I suspect a lot of churches travel through time slower than everyone else.


Eric Hoffer suggests:  “In times of change, learners inherit the Earth, while the learned find themselves beautifully equipped to deal with a world that no longer exists.”


I don’t want to lead a church that is beautifully equipped to deal with a world that no longer exists.  So I need to know the times.


4.  Know the message


When she got flowers from her husband on their anniversary, my daughter's friend quickly opened the card. All it said was "No." What did that mean?   She called her husband, who said, "I didn't attach any message.  The florist asked if I had a message and I said, 'No.'" 


Do we have a message?  Do we know what it is?  Paul did:


“It is the opportunity to preach the Good News …”--1 Corinthians 9:17 (NLT)


Paul embraced a message of good news.  Have we?


The number one reason why people don’t go to church is they say it is irrelevant.  Reason number two is new:  the church’s anti-gay stance.  Reason number 3:  “Everyone is a hypocrite.”  Reason 4:  “All they want is my money.  And the fifth reason why people in America don’t go to church?  They say, “The church is gloomy and all they talk about is death.”


Amazingly, the church is now known for bad news, when our message is supposed to be good news.  If we become known for what we are for rather than for what we are against, we’ll probably be a lot more relevant.  Let’s concentrate on the good news.


5.  Know the goal


 “I have become all things to all men so that by all possible means I might save some.”--1 Corinthians 9:22 (NIV)


Paul’s goal was not to be hip, it wasn’t to be politically correct, it wasn’t to be liked or even right.  His goal was to win people to Jesus.


Now we know that Paul doesn’t win them, you and I don’t win them--God does. 


“I do all this for the sake of the Gospel, that I may share in its blessings. Do you not know that in a race all the runners run, but only one gets the prize?
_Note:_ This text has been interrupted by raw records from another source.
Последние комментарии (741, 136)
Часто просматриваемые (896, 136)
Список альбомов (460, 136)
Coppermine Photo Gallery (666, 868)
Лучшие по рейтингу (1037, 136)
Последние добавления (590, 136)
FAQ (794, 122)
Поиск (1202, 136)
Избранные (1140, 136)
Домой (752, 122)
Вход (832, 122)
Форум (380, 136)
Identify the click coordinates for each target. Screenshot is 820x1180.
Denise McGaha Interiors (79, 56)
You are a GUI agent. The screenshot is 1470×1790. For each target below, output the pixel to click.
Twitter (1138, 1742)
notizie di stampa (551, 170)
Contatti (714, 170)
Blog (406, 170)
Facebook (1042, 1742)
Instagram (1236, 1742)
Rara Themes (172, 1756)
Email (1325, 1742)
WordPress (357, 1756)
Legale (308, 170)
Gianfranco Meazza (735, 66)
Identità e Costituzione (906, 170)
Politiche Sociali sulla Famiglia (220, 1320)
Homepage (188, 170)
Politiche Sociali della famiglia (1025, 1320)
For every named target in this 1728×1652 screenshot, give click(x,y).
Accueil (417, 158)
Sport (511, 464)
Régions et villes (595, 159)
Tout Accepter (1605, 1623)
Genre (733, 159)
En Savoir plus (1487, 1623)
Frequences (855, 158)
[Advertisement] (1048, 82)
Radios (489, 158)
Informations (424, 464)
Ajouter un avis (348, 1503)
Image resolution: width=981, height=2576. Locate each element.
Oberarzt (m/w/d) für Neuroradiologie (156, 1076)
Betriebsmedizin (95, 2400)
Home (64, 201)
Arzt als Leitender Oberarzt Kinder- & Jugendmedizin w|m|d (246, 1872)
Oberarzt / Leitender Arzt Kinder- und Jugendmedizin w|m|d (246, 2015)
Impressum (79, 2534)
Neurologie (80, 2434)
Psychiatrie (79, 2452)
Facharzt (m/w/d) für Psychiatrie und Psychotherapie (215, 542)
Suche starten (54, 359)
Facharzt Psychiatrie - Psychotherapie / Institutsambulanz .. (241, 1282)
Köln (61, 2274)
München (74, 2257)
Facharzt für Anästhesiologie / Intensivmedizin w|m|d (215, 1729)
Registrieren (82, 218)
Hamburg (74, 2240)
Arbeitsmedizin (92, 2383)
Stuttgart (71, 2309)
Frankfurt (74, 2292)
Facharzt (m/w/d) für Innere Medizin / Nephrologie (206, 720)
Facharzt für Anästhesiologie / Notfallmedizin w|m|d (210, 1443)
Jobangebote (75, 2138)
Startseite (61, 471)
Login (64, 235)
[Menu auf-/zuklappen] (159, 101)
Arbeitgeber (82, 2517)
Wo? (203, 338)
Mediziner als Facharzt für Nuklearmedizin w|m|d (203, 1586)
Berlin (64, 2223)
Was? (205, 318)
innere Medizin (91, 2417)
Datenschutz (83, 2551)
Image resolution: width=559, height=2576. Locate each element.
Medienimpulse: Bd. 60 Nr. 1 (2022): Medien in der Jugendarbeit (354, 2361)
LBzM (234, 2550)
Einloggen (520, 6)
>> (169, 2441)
Run in such a way as to get the prize.” 1 Corinthians 9:23-24 (NIV)


Paul knows God wins them, but he also knows he is a partner in the process and he takes his responsibility seriously and with a sense of urgency.


Henry Trumbull made this sobering observation:  “Unless a man is ready to work for the salvation of others, it may be questioned whether or not he himself is saved.  He who wants only enough religion to save himself is not likely to have even that much.”


That’s tough stuff.  But perhaps if we, like Paul, were so committed to outreach that we would do anything short of sinning to save folks, we might be even more effective. 


So let’s continue to know our role, know our audience, know the times, know the message and know the goal--all of that will go a long way toward helping us stay relevant.